* begin DATASET RECORDS *

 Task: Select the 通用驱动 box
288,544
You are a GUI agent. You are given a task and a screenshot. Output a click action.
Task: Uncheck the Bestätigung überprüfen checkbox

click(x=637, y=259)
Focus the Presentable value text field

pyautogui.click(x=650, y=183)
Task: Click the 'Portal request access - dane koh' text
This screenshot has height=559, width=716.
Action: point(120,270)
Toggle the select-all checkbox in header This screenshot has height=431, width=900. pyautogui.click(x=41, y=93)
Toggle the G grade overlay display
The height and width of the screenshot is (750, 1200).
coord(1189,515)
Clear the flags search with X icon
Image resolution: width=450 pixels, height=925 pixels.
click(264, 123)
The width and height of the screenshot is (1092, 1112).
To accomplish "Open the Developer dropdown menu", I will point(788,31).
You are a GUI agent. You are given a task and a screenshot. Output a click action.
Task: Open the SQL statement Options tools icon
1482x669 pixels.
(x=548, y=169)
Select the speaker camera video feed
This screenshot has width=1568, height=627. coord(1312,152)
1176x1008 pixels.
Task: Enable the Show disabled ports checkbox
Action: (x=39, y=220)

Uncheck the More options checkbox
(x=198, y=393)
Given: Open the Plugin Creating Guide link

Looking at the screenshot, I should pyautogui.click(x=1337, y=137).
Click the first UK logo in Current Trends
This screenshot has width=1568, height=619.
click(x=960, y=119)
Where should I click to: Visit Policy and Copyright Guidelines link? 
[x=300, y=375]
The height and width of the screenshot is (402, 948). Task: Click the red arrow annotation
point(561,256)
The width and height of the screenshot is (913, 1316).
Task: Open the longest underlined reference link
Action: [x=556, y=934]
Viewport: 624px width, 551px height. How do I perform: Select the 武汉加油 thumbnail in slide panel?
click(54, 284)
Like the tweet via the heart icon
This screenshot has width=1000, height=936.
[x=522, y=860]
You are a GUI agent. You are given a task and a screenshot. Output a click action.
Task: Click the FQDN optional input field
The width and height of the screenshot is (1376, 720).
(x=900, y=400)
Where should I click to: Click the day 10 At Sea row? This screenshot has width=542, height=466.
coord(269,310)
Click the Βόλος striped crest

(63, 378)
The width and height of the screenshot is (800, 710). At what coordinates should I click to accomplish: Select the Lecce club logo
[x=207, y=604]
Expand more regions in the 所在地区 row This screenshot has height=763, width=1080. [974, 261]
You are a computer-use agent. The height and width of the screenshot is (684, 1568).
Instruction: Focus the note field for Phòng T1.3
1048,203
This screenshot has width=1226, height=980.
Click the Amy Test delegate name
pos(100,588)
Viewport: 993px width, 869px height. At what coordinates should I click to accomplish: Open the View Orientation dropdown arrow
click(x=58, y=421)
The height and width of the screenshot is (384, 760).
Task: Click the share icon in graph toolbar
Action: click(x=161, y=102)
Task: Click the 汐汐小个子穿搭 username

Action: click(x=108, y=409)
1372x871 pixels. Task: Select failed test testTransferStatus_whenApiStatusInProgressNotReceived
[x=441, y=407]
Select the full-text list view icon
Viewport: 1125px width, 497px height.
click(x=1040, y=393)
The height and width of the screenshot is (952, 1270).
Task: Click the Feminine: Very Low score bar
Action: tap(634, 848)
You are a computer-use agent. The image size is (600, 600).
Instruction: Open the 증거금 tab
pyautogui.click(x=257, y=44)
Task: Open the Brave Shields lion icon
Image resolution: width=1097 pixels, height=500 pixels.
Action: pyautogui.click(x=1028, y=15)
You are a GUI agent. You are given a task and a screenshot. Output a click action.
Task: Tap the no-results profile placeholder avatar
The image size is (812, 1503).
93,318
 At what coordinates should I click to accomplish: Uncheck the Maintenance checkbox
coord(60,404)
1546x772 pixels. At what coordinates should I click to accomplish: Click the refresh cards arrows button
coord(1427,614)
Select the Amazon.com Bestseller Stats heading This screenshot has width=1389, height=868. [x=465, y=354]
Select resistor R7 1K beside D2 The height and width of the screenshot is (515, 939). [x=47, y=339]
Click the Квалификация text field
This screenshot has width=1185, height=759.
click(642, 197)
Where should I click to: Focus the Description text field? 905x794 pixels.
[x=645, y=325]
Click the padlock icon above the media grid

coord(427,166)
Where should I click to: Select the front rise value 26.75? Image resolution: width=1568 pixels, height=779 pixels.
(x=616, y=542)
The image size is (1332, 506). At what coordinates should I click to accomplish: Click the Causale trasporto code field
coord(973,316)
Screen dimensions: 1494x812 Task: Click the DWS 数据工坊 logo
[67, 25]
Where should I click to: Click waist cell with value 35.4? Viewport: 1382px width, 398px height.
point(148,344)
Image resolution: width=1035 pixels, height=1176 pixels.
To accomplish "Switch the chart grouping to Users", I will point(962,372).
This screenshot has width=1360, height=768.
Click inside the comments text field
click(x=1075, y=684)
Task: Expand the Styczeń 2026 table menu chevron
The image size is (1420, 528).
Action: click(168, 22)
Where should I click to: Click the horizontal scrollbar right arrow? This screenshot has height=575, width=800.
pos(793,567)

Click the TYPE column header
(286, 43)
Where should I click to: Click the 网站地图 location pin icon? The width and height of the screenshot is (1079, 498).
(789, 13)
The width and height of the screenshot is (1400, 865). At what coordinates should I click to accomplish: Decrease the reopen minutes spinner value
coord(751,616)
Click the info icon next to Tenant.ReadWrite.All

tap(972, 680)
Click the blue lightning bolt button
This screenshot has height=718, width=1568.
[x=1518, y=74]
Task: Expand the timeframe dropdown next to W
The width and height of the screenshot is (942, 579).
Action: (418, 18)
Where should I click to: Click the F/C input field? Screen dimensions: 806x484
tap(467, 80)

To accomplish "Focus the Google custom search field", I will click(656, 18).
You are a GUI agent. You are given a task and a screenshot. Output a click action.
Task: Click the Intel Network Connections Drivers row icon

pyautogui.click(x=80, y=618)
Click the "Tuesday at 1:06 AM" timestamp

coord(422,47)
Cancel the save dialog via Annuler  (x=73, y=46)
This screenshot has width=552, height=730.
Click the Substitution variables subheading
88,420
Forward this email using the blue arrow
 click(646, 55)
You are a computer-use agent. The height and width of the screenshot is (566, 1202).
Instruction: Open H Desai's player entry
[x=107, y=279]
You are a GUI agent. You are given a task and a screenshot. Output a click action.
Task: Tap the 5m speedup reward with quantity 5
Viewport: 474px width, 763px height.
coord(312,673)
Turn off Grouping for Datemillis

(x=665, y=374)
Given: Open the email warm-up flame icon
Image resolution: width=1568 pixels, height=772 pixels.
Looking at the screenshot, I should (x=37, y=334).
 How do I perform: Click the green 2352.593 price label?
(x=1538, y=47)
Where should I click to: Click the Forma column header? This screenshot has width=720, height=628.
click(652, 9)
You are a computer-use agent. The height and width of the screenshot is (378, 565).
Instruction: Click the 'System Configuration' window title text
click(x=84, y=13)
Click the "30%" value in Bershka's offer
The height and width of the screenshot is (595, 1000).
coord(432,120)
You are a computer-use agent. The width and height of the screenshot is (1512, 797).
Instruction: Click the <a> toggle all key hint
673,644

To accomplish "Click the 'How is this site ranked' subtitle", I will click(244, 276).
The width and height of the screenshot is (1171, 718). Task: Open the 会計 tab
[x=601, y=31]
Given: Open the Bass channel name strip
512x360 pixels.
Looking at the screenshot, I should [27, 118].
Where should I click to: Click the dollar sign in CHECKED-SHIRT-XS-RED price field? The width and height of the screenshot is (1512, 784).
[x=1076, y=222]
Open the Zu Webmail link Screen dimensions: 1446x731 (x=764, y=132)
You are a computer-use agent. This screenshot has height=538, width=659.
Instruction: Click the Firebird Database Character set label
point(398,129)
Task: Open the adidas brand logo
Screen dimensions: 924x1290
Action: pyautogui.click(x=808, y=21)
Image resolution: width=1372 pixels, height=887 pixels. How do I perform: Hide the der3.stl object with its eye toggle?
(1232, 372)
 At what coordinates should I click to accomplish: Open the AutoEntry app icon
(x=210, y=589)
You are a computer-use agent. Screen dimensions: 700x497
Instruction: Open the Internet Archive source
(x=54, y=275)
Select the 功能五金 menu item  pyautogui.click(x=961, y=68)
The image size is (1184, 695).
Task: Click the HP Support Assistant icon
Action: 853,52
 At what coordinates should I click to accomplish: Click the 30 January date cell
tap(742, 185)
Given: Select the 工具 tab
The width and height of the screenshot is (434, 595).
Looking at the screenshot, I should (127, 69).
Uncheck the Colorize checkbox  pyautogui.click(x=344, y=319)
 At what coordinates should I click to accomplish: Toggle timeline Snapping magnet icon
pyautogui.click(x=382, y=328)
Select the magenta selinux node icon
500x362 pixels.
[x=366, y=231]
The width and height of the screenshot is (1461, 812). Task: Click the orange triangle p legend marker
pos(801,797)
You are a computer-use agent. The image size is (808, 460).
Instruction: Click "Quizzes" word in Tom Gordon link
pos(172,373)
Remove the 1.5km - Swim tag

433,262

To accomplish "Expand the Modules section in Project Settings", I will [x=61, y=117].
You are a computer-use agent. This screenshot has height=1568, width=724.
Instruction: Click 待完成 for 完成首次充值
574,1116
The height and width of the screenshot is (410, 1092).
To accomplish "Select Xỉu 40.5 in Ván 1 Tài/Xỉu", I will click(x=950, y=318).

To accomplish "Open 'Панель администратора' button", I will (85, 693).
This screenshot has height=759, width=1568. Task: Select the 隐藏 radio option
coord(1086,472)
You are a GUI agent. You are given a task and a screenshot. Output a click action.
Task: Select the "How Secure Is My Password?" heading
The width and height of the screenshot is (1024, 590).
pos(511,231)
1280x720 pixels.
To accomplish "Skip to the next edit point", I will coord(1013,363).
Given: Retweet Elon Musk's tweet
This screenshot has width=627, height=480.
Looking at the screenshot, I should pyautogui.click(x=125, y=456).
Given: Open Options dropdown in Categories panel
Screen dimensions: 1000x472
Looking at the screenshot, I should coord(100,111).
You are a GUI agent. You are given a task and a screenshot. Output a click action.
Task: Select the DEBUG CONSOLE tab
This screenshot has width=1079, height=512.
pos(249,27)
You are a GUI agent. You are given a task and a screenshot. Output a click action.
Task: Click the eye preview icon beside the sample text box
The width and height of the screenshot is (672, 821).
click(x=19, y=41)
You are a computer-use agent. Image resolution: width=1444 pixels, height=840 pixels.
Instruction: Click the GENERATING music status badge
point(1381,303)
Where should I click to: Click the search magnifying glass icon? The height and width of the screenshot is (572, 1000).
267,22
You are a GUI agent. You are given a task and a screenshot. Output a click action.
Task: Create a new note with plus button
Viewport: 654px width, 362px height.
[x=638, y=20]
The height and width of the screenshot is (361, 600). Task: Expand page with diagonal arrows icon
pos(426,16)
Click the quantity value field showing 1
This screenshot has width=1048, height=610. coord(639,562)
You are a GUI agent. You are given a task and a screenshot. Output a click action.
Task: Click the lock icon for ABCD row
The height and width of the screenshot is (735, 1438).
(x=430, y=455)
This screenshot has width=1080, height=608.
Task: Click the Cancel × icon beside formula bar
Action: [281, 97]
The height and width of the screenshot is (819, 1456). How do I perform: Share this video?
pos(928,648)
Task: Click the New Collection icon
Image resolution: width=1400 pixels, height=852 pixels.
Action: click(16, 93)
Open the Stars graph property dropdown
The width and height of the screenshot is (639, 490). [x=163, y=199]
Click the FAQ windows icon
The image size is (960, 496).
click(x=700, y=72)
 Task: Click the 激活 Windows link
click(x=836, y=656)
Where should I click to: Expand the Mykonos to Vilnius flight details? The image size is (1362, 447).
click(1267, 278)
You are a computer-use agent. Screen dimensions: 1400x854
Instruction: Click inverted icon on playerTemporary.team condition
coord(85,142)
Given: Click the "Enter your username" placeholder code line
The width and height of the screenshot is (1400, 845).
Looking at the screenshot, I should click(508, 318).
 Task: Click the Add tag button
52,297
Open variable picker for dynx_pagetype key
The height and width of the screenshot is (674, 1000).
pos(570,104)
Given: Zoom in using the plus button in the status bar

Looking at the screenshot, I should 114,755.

* end DATASET RECORDS *

Please echo the rows above word for word, starting with the line containing "Like the tweet via the heart icon" and ending with the line containing "Action: pyautogui.click(x=1028, y=15)", both of those lines included.

Like the tweet via the heart icon
This screenshot has width=1000, height=936.
[x=522, y=860]
You are a GUI agent. You are given a task and a screenshot. Output a click action.
Task: Click the FQDN optional input field
The width and height of the screenshot is (1376, 720).
(x=900, y=400)
Where should I click to: Click the day 10 At Sea row? This screenshot has width=542, height=466.
coord(269,310)
Click the Βόλος striped crest

(63, 378)
The width and height of the screenshot is (800, 710). At what coordinates should I click to accomplish: Select the Lecce club logo
[x=207, y=604]
Expand more regions in the 所在地区 row This screenshot has height=763, width=1080. [974, 261]
You are a computer-use agent. The height and width of the screenshot is (684, 1568).
Instruction: Focus the note field for Phòng T1.3
1048,203
This screenshot has width=1226, height=980.
Click the Amy Test delegate name
pos(100,588)
Viewport: 993px width, 869px height. At what coordinates should I click to accomplish: Open the View Orientation dropdown arrow
click(x=58, y=421)
The height and width of the screenshot is (384, 760).
Task: Click the share icon in graph toolbar
Action: click(x=161, y=102)
Task: Click the 汐汐小个子穿搭 username

Action: click(x=108, y=409)
1372x871 pixels. Task: Select failed test testTransferStatus_whenApiStatusInProgressNotReceived
[x=441, y=407]
Select the full-text list view icon
Viewport: 1125px width, 497px height.
click(x=1040, y=393)
The height and width of the screenshot is (952, 1270).
Task: Click the Feminine: Very Low score bar
Action: tap(634, 848)
You are a computer-use agent. The image size is (600, 600).
Instruction: Open the 증거금 tab
pyautogui.click(x=257, y=44)
Task: Open the Brave Shields lion icon
Image resolution: width=1097 pixels, height=500 pixels.
Action: pyautogui.click(x=1028, y=15)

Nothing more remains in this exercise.